Stored data entries
________________________________________

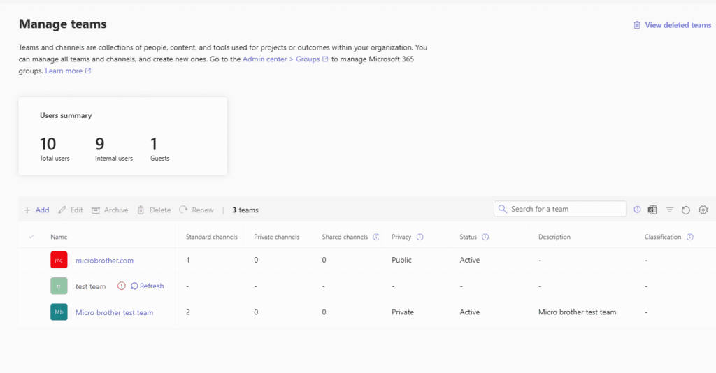This screenshot has height=373, width=716.
Task: Click Add to create a new team
Action: click(x=36, y=210)
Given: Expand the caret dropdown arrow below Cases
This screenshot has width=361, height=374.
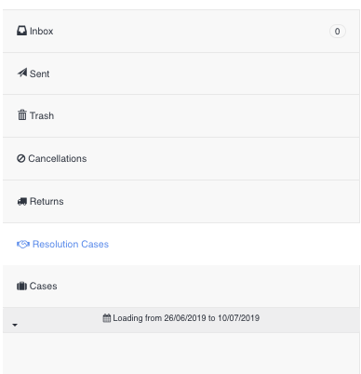Looking at the screenshot, I should pyautogui.click(x=15, y=325).
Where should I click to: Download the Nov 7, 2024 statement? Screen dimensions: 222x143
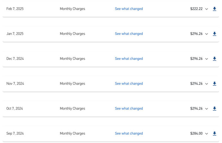(x=214, y=84)
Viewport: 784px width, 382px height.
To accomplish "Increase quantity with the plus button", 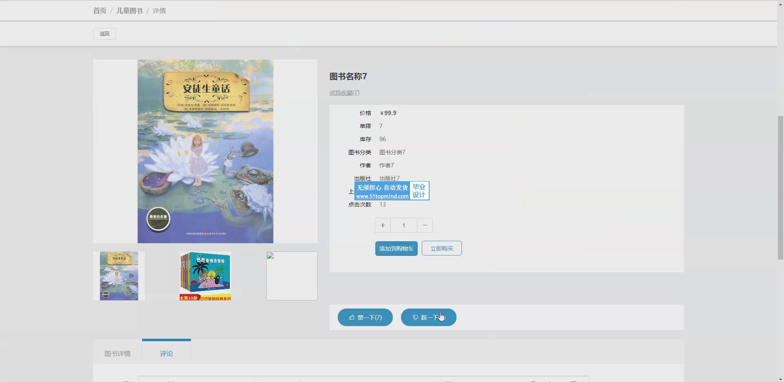I will click(x=383, y=225).
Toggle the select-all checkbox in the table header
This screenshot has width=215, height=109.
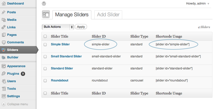click(45, 36)
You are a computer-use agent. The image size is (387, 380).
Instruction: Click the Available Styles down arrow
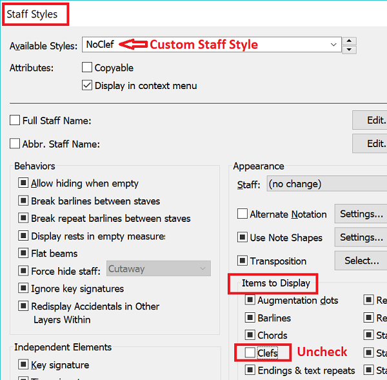pyautogui.click(x=350, y=50)
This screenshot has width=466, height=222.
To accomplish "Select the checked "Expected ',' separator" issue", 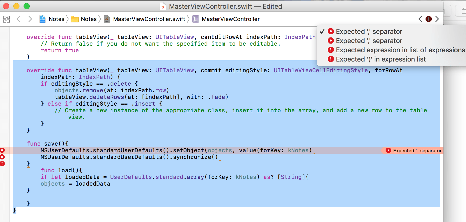I will pos(369,32).
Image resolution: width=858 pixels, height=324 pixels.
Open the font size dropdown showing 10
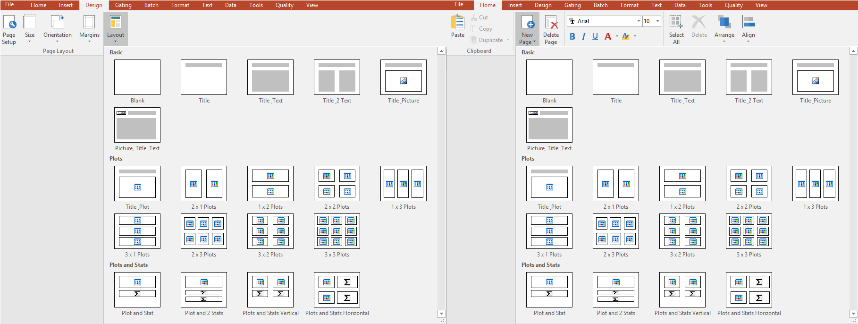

________________________________________

### ABOUT THIS EXERCISE:
Every line above that holds the string "size" should be returned.

### SOLUTION:
You are a computer-use agent. The image size is (387, 380).
Open the font size dropdown showing 10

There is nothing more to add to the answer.